Several colleagues boldly told me that the Greater Madison Writing Project (GMWP) is “the best professional development” teachers could ever experience. Although these remarkable statements came from people I deeply respect, I found myself laughing and questioning these profound claims that the GMWP is professionally empowering. I was skeptical, at best. However critical I might be, I always continue to yearn for new experiences that confront and alter my intellect and disposition. And so I applied for the GMWP Summer Institute (2012). Luckily, I was accepted and attended the Summer Institute at Olbrich Gardens.  I couldn’t have been more wrong about my negative assumptions. The GMWP is, by far, the best professional development I have ever experienced. So what makes it special and what did I learn?

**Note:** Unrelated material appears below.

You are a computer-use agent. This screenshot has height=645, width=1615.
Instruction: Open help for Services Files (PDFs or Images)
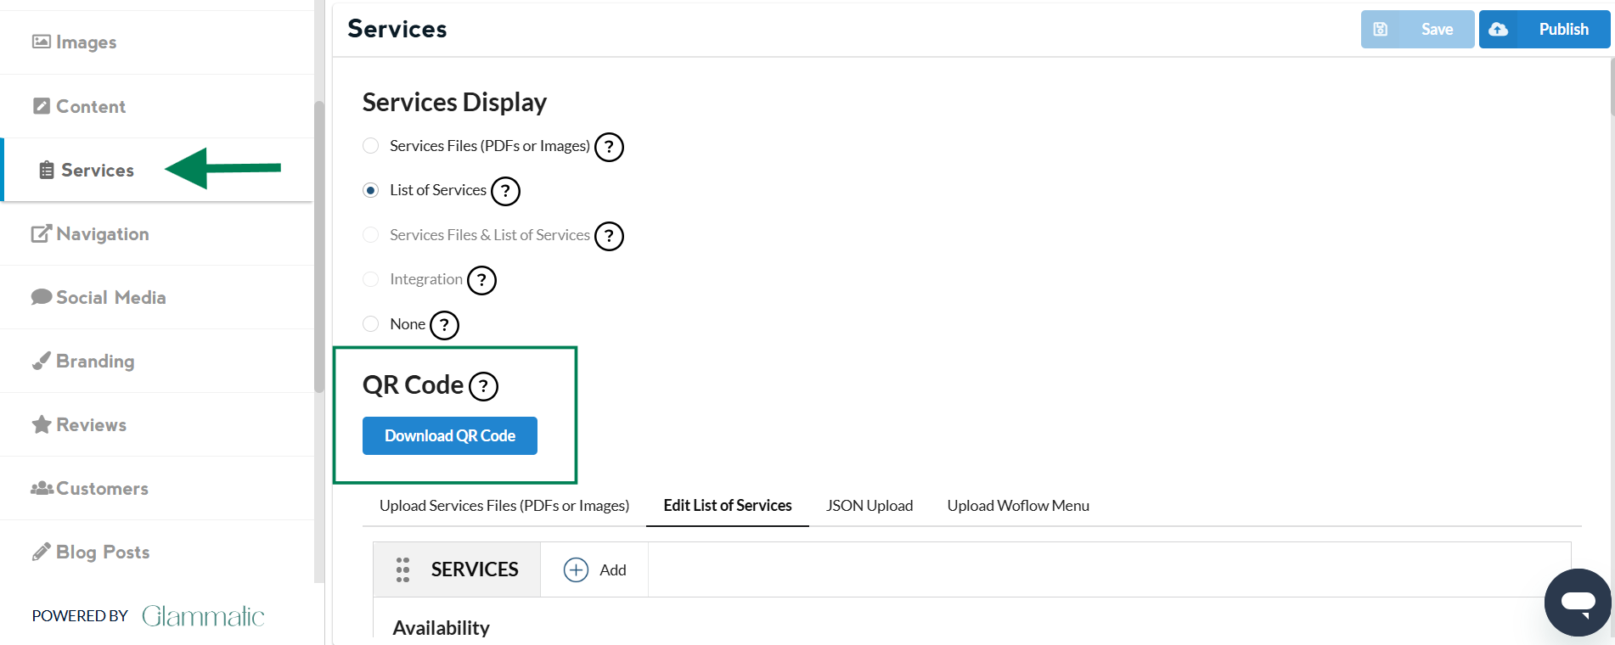pos(609,147)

  1. Attitude. The GMWP is part of the National Writing Project. The NWP is a network of sites, anchored at colleges and universities, and aims at a future of high-quality education through engaged writers and learners. The NWP believes in the knowledge and expertise of educators and considers teachers at the core of professional development. At the center of their philosophy are “teacher-leaders” --- those “who are well informed and effective in their practice.” In turn, these teachers can be the greatest resource for educational reform and research and professional development. This approach to professional development honors teachers at the center (Jim Gray, 2000). Of course, this requires an attitudinal and paradigm shift from the top-down model to teacher-as-leader model. Teachers don’t need to be “fixed” by top-down administrative decision making or trendy and expensive programs. (To be clear, I am not blaming my leader here for the low-quality professional development. I recognize principals and administrators have their constraints and are also at the mercy from those above.) What we need is to take ownership of the professional development process and our teaching.
  2. Structure. This model not only begs for an attitudinal shift but also demands a structural shift in professional development. Instead of sit-and-get lectures, the GMWP Summer Institute asks teacher-leaders to engage in reflective writing and inquiry-based learning. While there are many parts of the GMWP Summer Institute I found stimulating, my favorite are the Teachers Workshops (TWs). A T.W. gives teachers a chance to explore a topic or area of interest of their own choosing related to writing instruction in their classroom. Teachers design a workshop based on an authentic question they have about their instruction and their students writing practices. They also present their plan for addressing and exploring the question. This presentation requires a literature review and relevant research, as well as a reflection piece following the T.W. By participating in others’ T.W.s teachers gain an appreciation for colleagues’ expertise, experience, and knowledge. Better yet, these same people offer feedback on your T.W. inquiry.
  3. What I Learned. My T.W. highlighted the writing, thinking, discussing process. The curricular theme was politics, the Election, and the question of compulsory voting.I offered examples of writing prompts and how to analyze competing texts as a way to prepare students for discussion. I also presented how to use discussion as a way to promote deeper thinking and clearer writing through position papers. The questions I asked myself and my collegial audience were:
    1. How can writing encourage, and prepare for, participation in a four-corner discussion?
    2. In what ways can a four-corner discussion encourage writing and therefore deep thinking?
    3. Is this process valuable and meaningful?
    4. In what ways can it be modified to be more effective?

The most valuable answers came from the last two questions, because really I was asking others “how can I make my teaching and therefore my students’ learning more effective and powerful?” Just the act of listening to my peers question parts of my practice and offer ideas and suggest resources would have been uncomfortable in years past. But because all the participants in the GMWP Summer Institute value teacher-at-the-center professional development, I could digest their feedback. It was genuine, authentic, and non-judgmental. Of course I recognize this type of professional development takes trust and respect. I am hopeful that one day this experience will repeat itself and the experts will speak and people will listen.  Only in this dream the experts are the teachers

Kate Jorgensen - Lover of family (especially her nieces), friends, running, outdoors, music, educating middle school students. and all things social and political. 


  1. What an excellent reflection and informative piece about the Greater Madison Writing Project. Thanks for sharing your perspective and providing others with a better understanding of where knowledge and expertise in teaching really resides, within the teacher. I have started calling it "The Dorothy Principle." -- Susanne Treiber, GMWP 2011 Particpant

  2. Kate-
    Ain't it grand to be treated as a knowledgeable professional with a story to tell and the ability to tell it? I am so pleased you found GMWP to be inspiring and uplifting. Your post is a rousing endorsement for the process Jim Gray initiated. I am certain he would be pleased.